**WORK ORDER**
Please report every line from the material that contains the word "range".
Segment Open
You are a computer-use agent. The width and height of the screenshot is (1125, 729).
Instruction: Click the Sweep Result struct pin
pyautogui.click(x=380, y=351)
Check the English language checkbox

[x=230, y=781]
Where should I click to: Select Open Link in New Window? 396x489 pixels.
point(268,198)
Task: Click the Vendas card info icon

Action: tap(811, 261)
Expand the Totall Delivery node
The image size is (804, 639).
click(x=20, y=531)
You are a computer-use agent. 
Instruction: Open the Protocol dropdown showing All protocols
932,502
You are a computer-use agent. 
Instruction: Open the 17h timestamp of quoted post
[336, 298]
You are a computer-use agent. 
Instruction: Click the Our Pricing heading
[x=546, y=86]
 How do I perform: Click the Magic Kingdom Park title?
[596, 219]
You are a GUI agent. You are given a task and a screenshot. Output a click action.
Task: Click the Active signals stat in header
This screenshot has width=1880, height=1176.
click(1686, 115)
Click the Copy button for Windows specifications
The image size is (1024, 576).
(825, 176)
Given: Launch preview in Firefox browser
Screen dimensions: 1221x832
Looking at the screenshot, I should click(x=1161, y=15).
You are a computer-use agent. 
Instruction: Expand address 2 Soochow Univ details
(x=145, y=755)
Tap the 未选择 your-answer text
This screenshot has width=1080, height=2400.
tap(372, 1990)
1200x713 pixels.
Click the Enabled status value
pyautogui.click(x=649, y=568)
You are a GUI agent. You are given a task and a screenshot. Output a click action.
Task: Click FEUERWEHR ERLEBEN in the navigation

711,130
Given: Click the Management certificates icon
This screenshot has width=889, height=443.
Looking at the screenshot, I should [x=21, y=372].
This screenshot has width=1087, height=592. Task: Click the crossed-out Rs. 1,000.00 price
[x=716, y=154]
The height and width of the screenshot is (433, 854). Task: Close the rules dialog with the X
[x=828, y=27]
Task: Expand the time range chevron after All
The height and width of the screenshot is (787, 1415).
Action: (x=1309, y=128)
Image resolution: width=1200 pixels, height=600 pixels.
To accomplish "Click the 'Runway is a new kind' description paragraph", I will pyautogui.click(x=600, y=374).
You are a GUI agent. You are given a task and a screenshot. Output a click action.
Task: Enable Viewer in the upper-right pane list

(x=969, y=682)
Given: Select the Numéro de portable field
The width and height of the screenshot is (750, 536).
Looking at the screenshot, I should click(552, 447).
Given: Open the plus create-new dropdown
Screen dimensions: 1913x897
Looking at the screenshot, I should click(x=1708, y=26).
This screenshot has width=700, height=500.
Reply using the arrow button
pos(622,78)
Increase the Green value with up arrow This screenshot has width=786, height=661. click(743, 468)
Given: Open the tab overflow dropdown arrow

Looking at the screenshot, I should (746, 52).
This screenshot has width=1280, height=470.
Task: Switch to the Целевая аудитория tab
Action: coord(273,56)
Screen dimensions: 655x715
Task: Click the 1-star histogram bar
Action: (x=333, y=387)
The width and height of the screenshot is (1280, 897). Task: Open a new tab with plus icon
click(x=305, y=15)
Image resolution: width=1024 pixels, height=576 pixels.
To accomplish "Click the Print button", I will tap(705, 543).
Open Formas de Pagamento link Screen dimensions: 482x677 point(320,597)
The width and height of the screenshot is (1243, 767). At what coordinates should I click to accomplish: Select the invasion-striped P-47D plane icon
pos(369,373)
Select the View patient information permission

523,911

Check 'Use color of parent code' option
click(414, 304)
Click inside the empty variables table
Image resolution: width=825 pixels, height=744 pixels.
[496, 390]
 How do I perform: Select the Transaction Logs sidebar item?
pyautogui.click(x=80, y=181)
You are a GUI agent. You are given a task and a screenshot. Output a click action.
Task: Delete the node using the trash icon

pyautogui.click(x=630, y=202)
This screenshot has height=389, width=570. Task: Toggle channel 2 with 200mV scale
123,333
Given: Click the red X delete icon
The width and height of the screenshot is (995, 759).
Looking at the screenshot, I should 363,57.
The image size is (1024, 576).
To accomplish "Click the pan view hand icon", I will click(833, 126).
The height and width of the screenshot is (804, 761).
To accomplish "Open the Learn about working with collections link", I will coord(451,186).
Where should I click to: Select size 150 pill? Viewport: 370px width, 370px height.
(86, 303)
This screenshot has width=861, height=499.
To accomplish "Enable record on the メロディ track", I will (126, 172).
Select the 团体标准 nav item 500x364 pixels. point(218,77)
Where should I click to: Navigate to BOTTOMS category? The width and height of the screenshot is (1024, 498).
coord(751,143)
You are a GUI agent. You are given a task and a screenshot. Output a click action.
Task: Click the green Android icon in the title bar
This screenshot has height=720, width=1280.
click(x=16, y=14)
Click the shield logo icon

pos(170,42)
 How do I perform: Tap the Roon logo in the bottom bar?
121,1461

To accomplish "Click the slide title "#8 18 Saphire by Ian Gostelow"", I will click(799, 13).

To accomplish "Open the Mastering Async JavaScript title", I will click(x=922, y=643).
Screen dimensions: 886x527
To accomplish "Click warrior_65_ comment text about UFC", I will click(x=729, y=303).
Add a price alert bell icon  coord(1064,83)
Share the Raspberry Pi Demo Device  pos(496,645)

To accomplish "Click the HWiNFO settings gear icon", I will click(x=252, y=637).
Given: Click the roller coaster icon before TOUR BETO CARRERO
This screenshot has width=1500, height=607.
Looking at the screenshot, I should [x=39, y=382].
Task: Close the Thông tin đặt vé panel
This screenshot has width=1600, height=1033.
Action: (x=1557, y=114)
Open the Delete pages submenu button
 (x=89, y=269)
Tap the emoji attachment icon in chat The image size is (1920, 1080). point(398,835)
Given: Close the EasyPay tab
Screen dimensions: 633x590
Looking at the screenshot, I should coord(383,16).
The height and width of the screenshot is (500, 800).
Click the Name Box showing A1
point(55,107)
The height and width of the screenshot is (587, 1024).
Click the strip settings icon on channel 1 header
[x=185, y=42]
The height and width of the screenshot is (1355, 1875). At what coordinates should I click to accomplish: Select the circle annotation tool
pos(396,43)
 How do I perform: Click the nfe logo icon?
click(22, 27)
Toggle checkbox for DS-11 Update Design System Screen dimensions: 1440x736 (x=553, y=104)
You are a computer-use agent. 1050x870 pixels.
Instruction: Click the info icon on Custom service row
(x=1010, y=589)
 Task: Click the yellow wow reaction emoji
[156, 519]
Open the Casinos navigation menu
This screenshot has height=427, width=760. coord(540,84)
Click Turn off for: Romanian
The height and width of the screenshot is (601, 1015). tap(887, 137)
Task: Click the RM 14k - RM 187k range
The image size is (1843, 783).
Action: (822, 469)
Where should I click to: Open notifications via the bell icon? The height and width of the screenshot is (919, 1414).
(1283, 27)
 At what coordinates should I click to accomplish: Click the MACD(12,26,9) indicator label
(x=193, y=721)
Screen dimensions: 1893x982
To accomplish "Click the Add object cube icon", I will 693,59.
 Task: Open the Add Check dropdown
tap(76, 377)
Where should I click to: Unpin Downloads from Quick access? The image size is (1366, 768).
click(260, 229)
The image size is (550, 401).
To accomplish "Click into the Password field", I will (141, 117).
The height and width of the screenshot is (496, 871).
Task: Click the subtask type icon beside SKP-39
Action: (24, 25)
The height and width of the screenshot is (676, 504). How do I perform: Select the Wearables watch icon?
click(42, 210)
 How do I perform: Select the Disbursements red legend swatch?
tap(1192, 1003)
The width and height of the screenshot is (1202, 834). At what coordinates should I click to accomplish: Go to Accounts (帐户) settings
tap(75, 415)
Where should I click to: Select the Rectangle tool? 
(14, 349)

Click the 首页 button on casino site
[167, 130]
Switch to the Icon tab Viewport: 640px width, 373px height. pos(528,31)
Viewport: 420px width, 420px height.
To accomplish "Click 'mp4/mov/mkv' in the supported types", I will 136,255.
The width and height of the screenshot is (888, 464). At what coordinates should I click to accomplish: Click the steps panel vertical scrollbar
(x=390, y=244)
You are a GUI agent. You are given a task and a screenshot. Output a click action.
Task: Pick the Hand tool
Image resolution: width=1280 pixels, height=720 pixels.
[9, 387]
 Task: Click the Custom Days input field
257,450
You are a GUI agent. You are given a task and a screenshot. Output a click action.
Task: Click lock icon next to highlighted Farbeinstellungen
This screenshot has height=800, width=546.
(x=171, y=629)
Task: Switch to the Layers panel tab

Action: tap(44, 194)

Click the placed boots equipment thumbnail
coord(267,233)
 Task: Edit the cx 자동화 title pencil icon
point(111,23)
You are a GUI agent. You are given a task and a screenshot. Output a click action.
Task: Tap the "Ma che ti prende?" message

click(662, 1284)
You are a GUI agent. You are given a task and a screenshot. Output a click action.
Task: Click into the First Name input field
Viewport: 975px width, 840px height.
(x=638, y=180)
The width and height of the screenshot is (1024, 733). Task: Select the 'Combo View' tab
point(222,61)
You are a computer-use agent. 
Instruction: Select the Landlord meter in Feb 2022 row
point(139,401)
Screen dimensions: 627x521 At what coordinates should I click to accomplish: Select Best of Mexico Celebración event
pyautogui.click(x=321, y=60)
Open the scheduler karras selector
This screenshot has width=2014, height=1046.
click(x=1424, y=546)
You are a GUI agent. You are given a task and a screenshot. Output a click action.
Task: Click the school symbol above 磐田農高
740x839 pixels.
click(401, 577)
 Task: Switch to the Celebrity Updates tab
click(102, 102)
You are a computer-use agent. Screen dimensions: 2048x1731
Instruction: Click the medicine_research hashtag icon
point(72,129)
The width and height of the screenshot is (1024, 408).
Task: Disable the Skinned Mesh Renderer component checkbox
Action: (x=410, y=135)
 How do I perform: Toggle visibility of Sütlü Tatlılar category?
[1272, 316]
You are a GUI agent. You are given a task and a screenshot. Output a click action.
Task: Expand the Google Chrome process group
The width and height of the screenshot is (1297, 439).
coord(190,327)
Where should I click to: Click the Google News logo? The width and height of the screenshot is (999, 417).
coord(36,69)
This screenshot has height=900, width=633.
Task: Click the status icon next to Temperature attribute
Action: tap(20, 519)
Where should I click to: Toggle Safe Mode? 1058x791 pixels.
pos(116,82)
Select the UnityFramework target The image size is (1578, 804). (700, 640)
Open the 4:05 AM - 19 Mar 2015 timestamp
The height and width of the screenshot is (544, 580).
Segment Closed
**RESPONSE AREA**
Task: Expand the time range chevron after All
Task: Click the RM 14k - RM 187k range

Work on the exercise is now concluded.